▶ Data
*** Begin section ***

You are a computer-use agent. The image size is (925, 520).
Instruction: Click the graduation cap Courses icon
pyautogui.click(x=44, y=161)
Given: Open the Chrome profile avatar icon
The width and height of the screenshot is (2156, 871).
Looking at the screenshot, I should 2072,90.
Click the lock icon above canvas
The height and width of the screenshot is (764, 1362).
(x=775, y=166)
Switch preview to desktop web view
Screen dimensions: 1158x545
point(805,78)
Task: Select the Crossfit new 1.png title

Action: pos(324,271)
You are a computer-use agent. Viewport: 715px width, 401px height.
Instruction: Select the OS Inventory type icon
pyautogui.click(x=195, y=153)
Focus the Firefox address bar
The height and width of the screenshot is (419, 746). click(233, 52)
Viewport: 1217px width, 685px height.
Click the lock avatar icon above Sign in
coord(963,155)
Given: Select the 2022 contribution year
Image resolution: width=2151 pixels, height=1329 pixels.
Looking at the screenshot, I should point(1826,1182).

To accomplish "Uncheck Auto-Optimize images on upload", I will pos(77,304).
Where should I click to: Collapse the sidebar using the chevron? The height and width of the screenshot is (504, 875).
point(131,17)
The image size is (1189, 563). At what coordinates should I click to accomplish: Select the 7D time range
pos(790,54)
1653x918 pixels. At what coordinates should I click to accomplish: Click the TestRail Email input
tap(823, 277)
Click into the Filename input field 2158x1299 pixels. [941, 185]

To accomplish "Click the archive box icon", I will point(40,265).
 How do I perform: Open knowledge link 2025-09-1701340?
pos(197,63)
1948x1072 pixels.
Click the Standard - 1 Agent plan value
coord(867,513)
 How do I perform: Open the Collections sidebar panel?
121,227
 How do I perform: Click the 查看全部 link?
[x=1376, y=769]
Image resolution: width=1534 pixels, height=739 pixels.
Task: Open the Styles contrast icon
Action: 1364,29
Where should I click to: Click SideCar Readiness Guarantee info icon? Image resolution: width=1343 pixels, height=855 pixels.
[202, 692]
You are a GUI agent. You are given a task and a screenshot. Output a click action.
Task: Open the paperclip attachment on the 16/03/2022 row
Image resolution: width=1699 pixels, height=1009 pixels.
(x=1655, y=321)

*** End section ***

▶ Task instructions
After reading through the records, retype all of them exactly.

▶ Response area
You are a computer-use agent. The image size is (925, 520).
Instruction: Click the graduation cap Courses icon
pyautogui.click(x=44, y=161)
Given: Open the Chrome profile avatar icon
The width and height of the screenshot is (2156, 871).
Looking at the screenshot, I should 2072,90.
Click the lock icon above canvas
The height and width of the screenshot is (764, 1362).
(x=775, y=166)
Switch preview to desktop web view
Screen dimensions: 1158x545
point(805,78)
Task: Select the Crossfit new 1.png title

Action: pos(324,271)
You are a computer-use agent. Viewport: 715px width, 401px height.
Instruction: Select the OS Inventory type icon
pyautogui.click(x=195, y=153)
Focus the Firefox address bar
The height and width of the screenshot is (419, 746). click(233, 52)
Viewport: 1217px width, 685px height.
Click the lock avatar icon above Sign in
coord(963,155)
Given: Select the 2022 contribution year
Image resolution: width=2151 pixels, height=1329 pixels.
Looking at the screenshot, I should point(1826,1182).

To accomplish "Uncheck Auto-Optimize images on upload", I will pos(77,304).
Where should I click to: Collapse the sidebar using the chevron? The height and width of the screenshot is (504, 875).
point(131,17)
The image size is (1189, 563). At what coordinates should I click to accomplish: Select the 7D time range
pos(790,54)
1653x918 pixels. At what coordinates should I click to accomplish: Click the TestRail Email input
tap(823, 277)
Click into the Filename input field 2158x1299 pixels. [941, 185]

To accomplish "Click the archive box icon", I will point(40,265).
 How do I perform: Open knowledge link 2025-09-1701340?
pos(197,63)
1948x1072 pixels.
Click the Standard - 1 Agent plan value
coord(867,513)
 How do I perform: Open the Collections sidebar panel?
121,227
 How do I perform: Click the 查看全部 link?
[x=1376, y=769]
Image resolution: width=1534 pixels, height=739 pixels.
Task: Open the Styles contrast icon
Action: 1364,29
Where should I click to: Click SideCar Readiness Guarantee info icon? Image resolution: width=1343 pixels, height=855 pixels.
[202, 692]
You are a GUI agent. You are given a task and a screenshot. Output a click action.
Task: Open the paperclip attachment on the 16/03/2022 row
Image resolution: width=1699 pixels, height=1009 pixels.
(x=1655, y=321)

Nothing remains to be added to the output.